May 2, 2011 has a much different connotation for Canadian Conservatives than it does for Canadian Liberals. As everyone knows, it marks the date that Stephen Harper and his Party won a long coveted majority government, the first for a federal conservative party in Canada since Brian Mulroney won a reduced majority in 1988. However, the Harper majority might never have occurred if not for a rebellion on the same date ten years earlier.

In 2001 Stockwell Day was the leader of the Canadian Alliance. His party had formed just a year before in March 2000 and quickly squared off against the Liberals in an election that September. Unprepared for a campaign and led by a gaffe prone leader, the Alliance increased their seat total by only six over their predecessor, the Reform Party, and won only two seats in Ontario. The lack of growth in Ontario led many to question Day’s leadership and ability to eventually overtake the reigning Liberals who had taken all but three seats in Canada’s most populous province. On May 1, 2001, a rebellion sprang up in Day’s caucus and 11 Alliance MPs would eventually leave to sit apart from their colleagues in the House of Commons. The reform movement that began in protest in 1987 and dreamed of government under the banner of the new Canadian Alliance appeared shattered. Instead, as we know now, it was the beginning of a decade of hard work that would put majority government in the hands of Canadian conservatives for the first time in almost two decades.

By the fall, Stockwell Day had called a leadership vote for March 20, 2002. Stephen Harper resigned his position at the National Citizen’s Coalition and quickly received backing from many in the conservative movement. By the end of March, he had defeated Day on the first ballot with 55% support. Preston Manning vacated his seat in the House of Commons and Harper ran, campaigning against an NDP candidate after the Liberals ran no candidate and PC candidate Jim Prentice stepped aside. Harper became the Leader of the Official Opposition in May 2002 but did not take his eye off the organizational work of his party. By fall 2003, Harper had worked out a merger deal with the new leader of the Progressive Conservative Party, Peter MacKay. By December 7, the Party became an official entity and a leadership race began that would conclude on March 20, 2004.
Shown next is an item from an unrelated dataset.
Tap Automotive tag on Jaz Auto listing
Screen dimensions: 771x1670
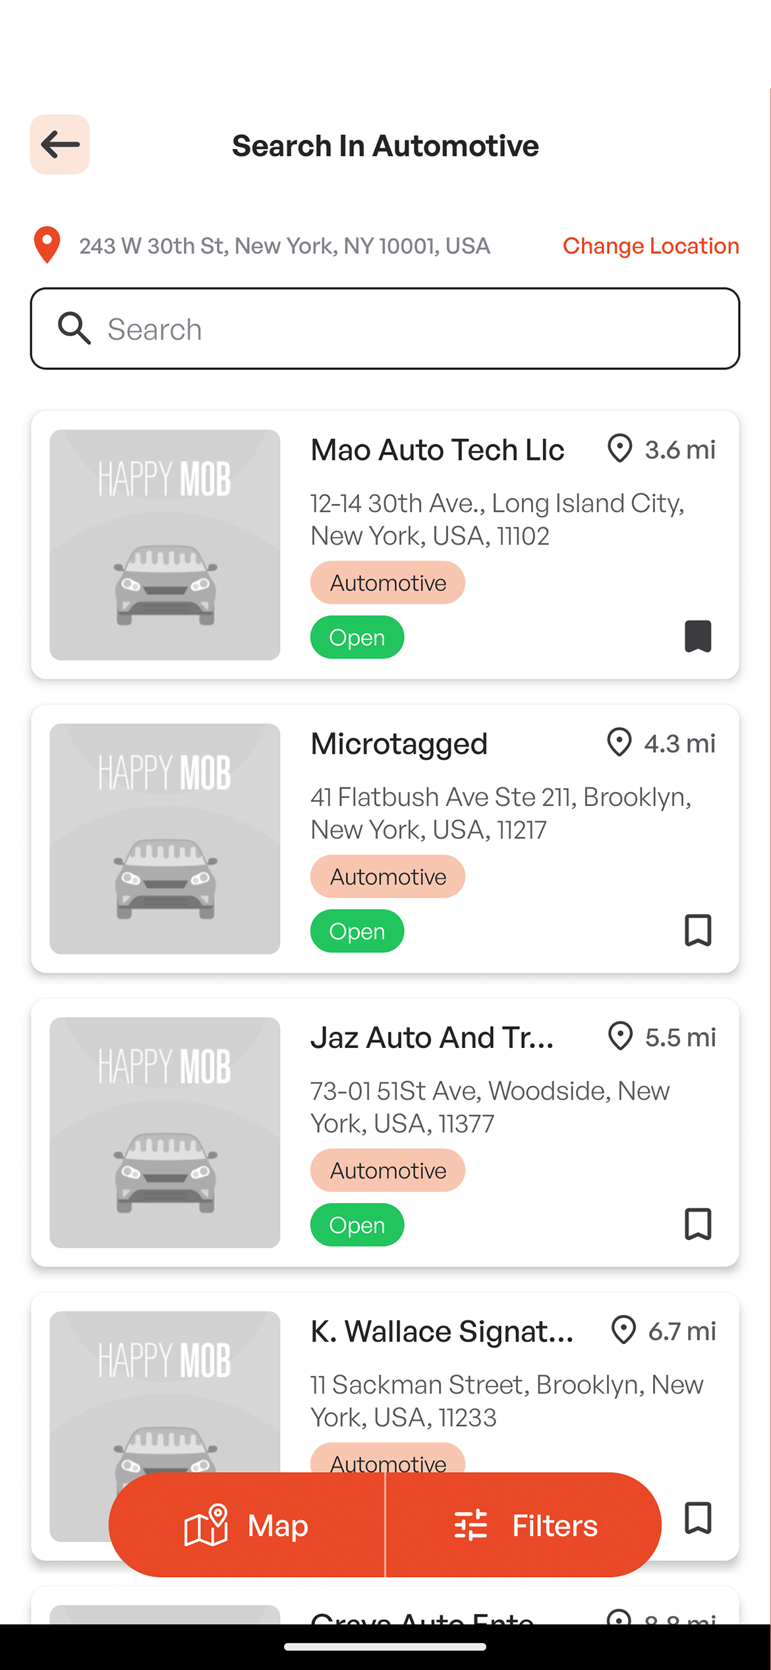click(x=387, y=1171)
Two years to the day after winning the leadership of the Canadian Alliance, Stephen Harper became the first leader of the Conservative Party of Canada. Only two months later, Harper and his new party would face a general election with barely any policy developed, a bare-bones leadership and campaign team, and no real strategic plan to speak of.   Despite knocking the governing Liberals down to a minority against long odds, Harper was devastated by the result and nearly abandoned leadership of the Party he had created altogether.
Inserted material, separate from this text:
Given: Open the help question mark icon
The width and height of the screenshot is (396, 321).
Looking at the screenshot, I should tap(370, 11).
But Harper and his Conservatives got back to work, hammering the Liberals in the House and working hard nationally and in local associations to build up their Party infrastructure. In his days as Canadian Alliance leader Harper had said that setbacks simply meant their ‘room to grow has risen’. His party began to embody that sentiment and by the 2006 election had methodically won over more Canadians than any other political party.

With power attained, a majority still remained out of reach. The party did not rely on its governing record alone to guide it to future victories and began employing modern campaign tactics year round to build connections with Canadians, grow the base, and expand its financial support system. These were all areas the party had focused on in opposition and had only redoubled its efforts on once in government. The 2008 campaign came and went and in its third straight campaign, the Conservative Party continued to inch up its support.

In 2006 they had 25 more seats than in 2004, and in 2008 the campaign team delivered 19 more. While the constitutional crisis of 2008 would cause Harper to again doubt his future, the party team would reel him back in and work with him towards the next campaign, delivering 23 more seats and a majority government.

A Decade of Hard Work

The majority victory won by the Harper Conservatives came 3330 days after he first took over the leadership of the Canadian Alliance. It also came a full decade after the caucus rebellion that instigated the leadership race that allowed him to come to power. In between the start of that rebellion and the majority victory, Canadian Conservatives would form a new political party, back a new leader, merge populist and progressive conservative philosophies, build a campaign team, bolster associations across the country, adopt new campaign tactics and tools, and fill party coffers from scratch.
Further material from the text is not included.